O Marrocos tornou-se a primeira seleção a iniciar uma Copa do Mundo sem nenhum jogador nascido no país, em partida contra o Brasil realizada em 14 de junho de 2026. A marca foi registrada na fase de grupos.
A escalação que começou o jogo tinha goleiro Yassine Bounou e 10 jogadores de nascimento fora do Marrocos, incluindo Hakimi (Espanha), Mazraoui (Holanda) e Saibari (Espanha). A típica base de atletas marroquinos não esteve presente.
O feito evidencia uma estratégia de longo prazo: a diáspora como pilar da formação da equipe, com monitoramento de jogadores com ascendência marroquina nascidos no exterior.
Diáspora como estratégia
Desde 2009, o reino vem investindo na captação de talentos da diáspora africana. A Federação Real Marroquina de Futebol mantém rede estruturada para identificar jogadores nascidos fora do país, especialmente na Europa.

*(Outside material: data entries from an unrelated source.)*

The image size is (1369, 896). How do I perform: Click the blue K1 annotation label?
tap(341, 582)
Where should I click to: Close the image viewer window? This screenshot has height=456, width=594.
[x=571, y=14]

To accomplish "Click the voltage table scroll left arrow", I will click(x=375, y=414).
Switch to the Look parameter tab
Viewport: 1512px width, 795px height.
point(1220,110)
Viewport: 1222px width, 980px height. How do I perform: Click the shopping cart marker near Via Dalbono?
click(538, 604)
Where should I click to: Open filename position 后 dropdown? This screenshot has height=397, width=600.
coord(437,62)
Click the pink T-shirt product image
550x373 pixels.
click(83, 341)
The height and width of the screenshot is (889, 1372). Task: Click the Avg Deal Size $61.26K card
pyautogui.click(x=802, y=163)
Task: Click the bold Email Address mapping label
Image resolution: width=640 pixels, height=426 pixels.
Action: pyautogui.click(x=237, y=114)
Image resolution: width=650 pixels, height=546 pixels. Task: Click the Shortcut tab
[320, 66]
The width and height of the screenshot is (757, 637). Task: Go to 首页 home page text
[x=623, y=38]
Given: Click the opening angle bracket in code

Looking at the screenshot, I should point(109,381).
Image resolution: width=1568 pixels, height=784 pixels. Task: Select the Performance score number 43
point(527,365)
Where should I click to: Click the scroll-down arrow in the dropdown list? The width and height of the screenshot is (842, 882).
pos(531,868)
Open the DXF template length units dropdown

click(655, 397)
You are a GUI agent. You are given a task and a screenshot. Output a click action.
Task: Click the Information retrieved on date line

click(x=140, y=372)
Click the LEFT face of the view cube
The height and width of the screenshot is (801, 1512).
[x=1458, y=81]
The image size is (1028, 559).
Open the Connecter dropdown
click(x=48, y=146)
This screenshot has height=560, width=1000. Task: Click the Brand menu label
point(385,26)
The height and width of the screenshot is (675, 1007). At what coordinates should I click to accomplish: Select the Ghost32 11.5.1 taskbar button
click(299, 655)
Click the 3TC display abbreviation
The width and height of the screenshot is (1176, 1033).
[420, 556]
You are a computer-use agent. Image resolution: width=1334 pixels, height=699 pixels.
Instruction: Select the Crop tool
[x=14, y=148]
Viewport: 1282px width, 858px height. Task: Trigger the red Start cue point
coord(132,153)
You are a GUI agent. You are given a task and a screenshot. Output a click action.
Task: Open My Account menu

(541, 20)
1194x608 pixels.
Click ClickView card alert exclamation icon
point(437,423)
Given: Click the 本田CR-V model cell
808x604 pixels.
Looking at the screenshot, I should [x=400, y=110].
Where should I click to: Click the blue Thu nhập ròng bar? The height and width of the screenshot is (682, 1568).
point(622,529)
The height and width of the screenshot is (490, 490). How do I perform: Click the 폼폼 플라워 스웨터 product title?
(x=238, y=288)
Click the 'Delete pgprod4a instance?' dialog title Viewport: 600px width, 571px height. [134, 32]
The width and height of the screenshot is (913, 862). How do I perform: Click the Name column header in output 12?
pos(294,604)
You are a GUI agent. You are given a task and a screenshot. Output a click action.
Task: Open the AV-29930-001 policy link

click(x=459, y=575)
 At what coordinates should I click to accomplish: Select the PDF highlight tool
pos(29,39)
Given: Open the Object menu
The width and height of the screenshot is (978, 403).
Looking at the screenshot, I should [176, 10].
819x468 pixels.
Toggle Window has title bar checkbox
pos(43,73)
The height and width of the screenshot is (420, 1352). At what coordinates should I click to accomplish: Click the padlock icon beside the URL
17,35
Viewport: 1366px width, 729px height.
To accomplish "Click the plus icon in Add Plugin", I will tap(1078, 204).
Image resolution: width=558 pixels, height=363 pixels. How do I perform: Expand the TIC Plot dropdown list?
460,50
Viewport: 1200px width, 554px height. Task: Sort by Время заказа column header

Deste modelo, 19 dos 26 convocados para a Copa de 2026 nasceram fora de Marrocos, sendo 15 nascidos na França, Espanha ou Bélgica, onde a presença da população marroquina é expressiva.
O trabalho ganhou impulso com Hervé Renard, técnico que estimulou a adesão de promessas como Hakimi, Amrabat e Mazraoui, assegurando prioridade de captação frente às federações europeias.